As a headteacher it is my job to make sure everyone in my school has the conditions in which they can thrive. I must model behaviours and make decisions that are not driven solely by exam outcomes.

The conditions in which students can learn and thrive and teachers teach are paramount. Senior leaders need to ensure behaviour is good in the first instance. Teachers need to have any unnecessary workload stripped away so they can focus on planning effective lessons and use responsive teaching to provide students with feedback. And all people in the school must operate within the school values, treating everyone with respect In very simple terms, these are the basic ingredients of what makes an effective school.

However, far too often I see a plethora of initiatives or interventions that distract teachers and leaders from this core purpose.

We must remember, too, that outcomes mean so much more than just exams.
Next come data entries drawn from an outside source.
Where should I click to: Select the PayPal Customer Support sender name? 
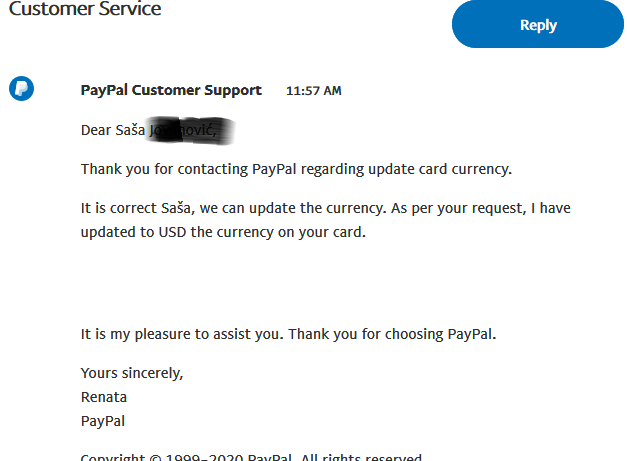171,90
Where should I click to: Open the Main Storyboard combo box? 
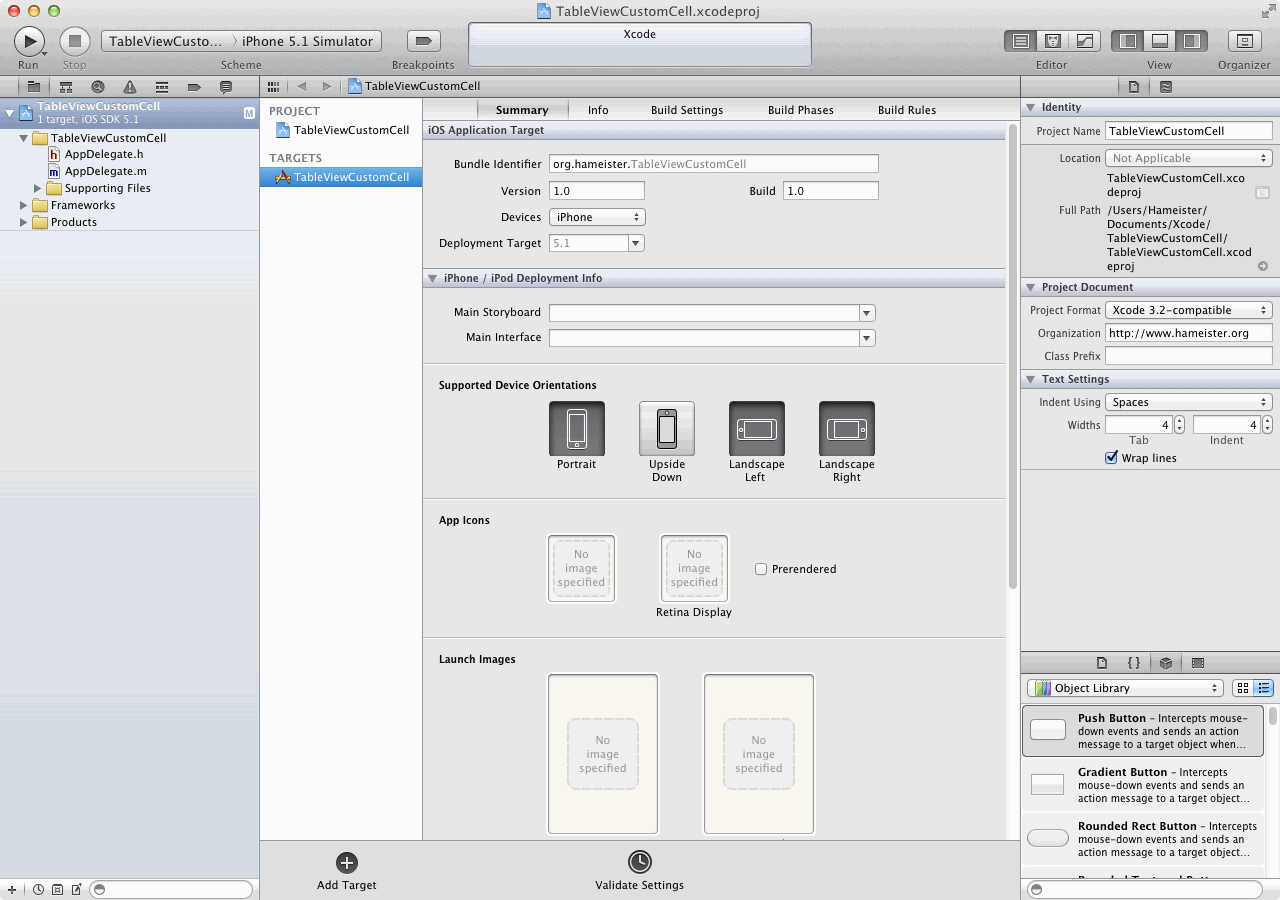[867, 313]
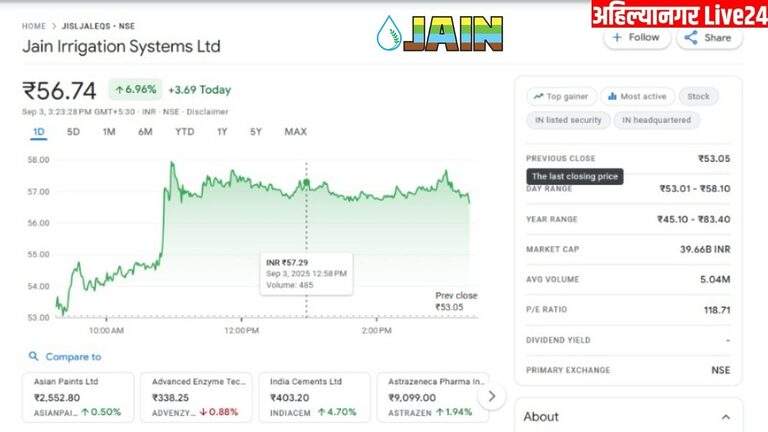Click the IN headquartered chip
The height and width of the screenshot is (432, 768).
click(x=656, y=120)
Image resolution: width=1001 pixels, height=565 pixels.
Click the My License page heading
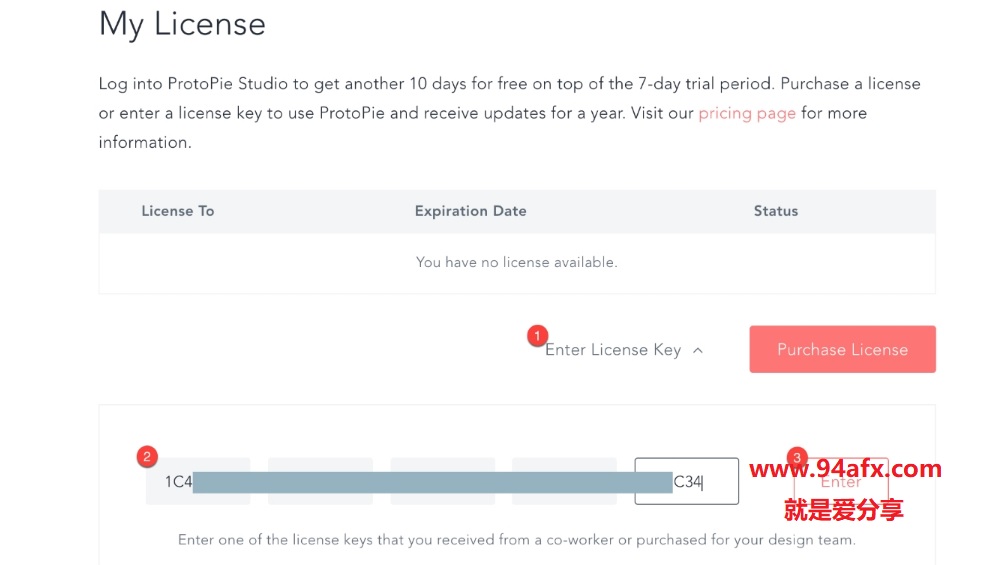coord(182,25)
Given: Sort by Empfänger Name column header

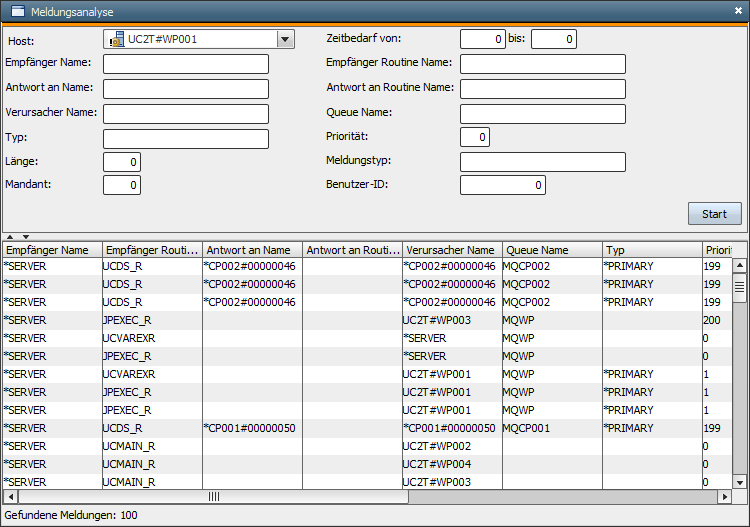Looking at the screenshot, I should (50, 250).
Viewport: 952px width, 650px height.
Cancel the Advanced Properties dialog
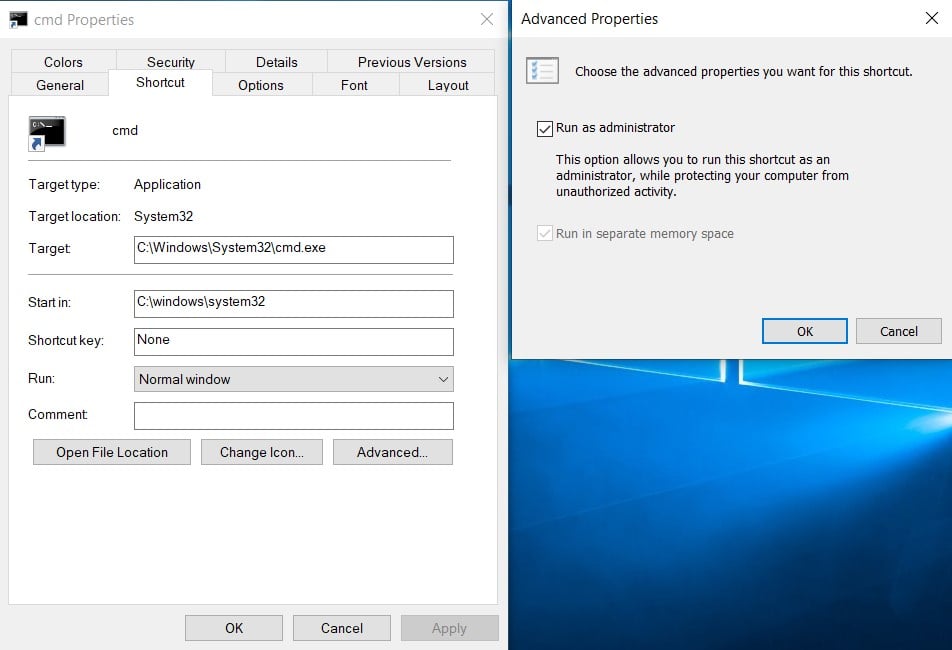pos(898,331)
We can refer to destination outcomes and the immeasurable outcomes that pertain to the holistic development of young people.

There are also outcomes for us as professionals. In the same way that I believe we can become overly focused on exam outcomes at the expense of the process (teaching), we can also suffer from this tunnel vision regarding leadership outcomes.

I see so many school leaders beating themselves up regarding the way in which unpredictable situations arise and are dealt with in the school day. In these instances, more often than not, the leader has become focused on the outcome when, in many ways, the outcome is out of their control.

The result, which I have witnessed often, is a detrimental effect on the confidence of school leaders and, in extreme cases, on their mental health and wellbeing. If we want schools to function effectively, we need our teachers and leaders firing on all cylinders and therefore it is very important to help them deal with unpredictable situations effectively.

Schools are unpredictable environments and this unpredictability can cause stress and cloud our decision-making. An aspect of leadership I have been trying to develop with my team recently is to arrive at the realisation that every day there will be something that happens in school that we cannot control.

We get thrown “curve balls” from all directions and if we accept the reality – that we cannot control many of the complex cases that drop on our desks – we can then take steps to ensure that we deal with each situation calmly, objectively, sensitively and with empathy and understanding.

If our behaviours, reactions and decisions are based upon these principles then we can go home each evening satisfied that we have dealt with a complex situation in the right way, with high levels of morality and within the values of the school. We might not always achieve the outcome we want, but we mustn’t dwell overly on this; there may be lessons to learn, but learning is a crucial aspect of leadership and of life.

As school leaders we take on huge levels of responsibility but we must look after ourselves if we are to positively affect those around us, and we can do this by adjusting our mindset and attitude towards outcomes.